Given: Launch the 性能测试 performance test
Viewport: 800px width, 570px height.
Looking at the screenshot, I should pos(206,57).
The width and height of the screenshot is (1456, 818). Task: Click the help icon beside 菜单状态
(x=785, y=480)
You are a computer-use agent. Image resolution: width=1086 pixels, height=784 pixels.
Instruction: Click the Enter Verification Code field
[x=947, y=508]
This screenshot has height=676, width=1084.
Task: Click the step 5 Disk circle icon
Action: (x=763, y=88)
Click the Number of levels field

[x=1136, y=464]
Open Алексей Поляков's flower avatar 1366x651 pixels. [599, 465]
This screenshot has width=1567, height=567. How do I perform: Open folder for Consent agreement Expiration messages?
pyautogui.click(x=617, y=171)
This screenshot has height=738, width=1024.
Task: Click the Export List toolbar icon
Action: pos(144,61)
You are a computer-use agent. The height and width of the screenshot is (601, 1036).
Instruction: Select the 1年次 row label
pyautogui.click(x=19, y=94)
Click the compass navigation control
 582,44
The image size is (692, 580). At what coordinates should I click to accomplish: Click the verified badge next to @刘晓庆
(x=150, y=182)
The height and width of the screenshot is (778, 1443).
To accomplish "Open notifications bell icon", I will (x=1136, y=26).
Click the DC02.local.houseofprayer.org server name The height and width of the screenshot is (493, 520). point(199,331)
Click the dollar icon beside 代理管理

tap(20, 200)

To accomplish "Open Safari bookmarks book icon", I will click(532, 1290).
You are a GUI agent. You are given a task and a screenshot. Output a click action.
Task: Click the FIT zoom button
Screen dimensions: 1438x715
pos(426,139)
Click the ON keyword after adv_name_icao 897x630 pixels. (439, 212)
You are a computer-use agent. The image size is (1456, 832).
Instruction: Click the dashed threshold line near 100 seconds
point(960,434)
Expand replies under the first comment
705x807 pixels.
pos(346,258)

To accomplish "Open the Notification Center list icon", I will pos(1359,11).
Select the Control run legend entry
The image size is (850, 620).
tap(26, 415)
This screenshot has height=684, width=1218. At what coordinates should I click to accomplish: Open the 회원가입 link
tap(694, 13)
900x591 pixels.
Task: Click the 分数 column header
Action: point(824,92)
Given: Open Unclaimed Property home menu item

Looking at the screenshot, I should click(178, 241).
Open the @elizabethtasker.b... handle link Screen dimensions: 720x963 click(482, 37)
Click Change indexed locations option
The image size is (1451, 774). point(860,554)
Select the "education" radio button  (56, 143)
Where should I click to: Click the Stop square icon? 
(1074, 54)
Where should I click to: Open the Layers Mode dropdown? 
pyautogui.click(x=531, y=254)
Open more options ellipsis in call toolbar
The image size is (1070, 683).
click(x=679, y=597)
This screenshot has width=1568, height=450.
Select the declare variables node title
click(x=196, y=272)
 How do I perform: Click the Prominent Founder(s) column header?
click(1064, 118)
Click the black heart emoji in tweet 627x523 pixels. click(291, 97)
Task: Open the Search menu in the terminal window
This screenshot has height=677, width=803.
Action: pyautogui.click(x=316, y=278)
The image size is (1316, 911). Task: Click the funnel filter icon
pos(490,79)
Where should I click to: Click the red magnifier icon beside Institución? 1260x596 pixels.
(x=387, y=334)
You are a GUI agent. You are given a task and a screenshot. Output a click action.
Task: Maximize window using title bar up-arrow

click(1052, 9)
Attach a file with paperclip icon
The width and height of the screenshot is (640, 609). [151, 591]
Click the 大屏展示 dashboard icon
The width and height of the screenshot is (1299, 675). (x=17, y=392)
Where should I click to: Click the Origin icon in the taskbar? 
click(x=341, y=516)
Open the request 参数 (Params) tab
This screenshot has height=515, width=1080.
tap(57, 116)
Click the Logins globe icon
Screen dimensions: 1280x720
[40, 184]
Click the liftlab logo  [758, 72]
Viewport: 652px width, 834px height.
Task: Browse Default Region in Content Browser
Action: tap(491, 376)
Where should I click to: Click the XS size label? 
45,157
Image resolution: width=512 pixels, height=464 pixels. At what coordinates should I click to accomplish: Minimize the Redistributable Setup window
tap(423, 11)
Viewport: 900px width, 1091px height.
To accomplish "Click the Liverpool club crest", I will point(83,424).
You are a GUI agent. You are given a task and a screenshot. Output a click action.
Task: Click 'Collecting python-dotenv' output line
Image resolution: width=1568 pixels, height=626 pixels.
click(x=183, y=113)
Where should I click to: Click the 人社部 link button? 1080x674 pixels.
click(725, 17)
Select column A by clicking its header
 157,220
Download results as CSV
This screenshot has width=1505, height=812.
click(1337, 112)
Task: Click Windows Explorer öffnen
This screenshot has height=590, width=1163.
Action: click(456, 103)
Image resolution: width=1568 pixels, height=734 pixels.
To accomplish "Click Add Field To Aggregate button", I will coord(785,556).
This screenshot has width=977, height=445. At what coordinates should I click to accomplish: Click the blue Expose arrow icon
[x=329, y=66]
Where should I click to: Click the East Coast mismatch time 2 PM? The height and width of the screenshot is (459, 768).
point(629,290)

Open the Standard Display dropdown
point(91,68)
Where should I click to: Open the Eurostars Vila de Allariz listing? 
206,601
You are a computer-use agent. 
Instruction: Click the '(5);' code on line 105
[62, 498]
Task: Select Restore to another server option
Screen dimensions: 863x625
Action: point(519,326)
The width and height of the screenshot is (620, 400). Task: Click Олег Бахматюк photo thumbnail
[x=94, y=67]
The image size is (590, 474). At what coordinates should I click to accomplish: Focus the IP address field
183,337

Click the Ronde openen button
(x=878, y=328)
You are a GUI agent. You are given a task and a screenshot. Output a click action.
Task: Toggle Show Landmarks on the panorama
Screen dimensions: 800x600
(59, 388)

== Problem to solve ==
Scan the listing above for the line that has "Screen dimensions: 1438x715", then copy exactly from that line through the line that has "You are a computer-use agent. The image".

== Written reply ==
Screen dimensions: 1438x715
pos(426,139)
Click the ON keyword after adv_name_icao 897x630 pixels. (439, 212)
You are a computer-use agent. The image size is (1456, 832).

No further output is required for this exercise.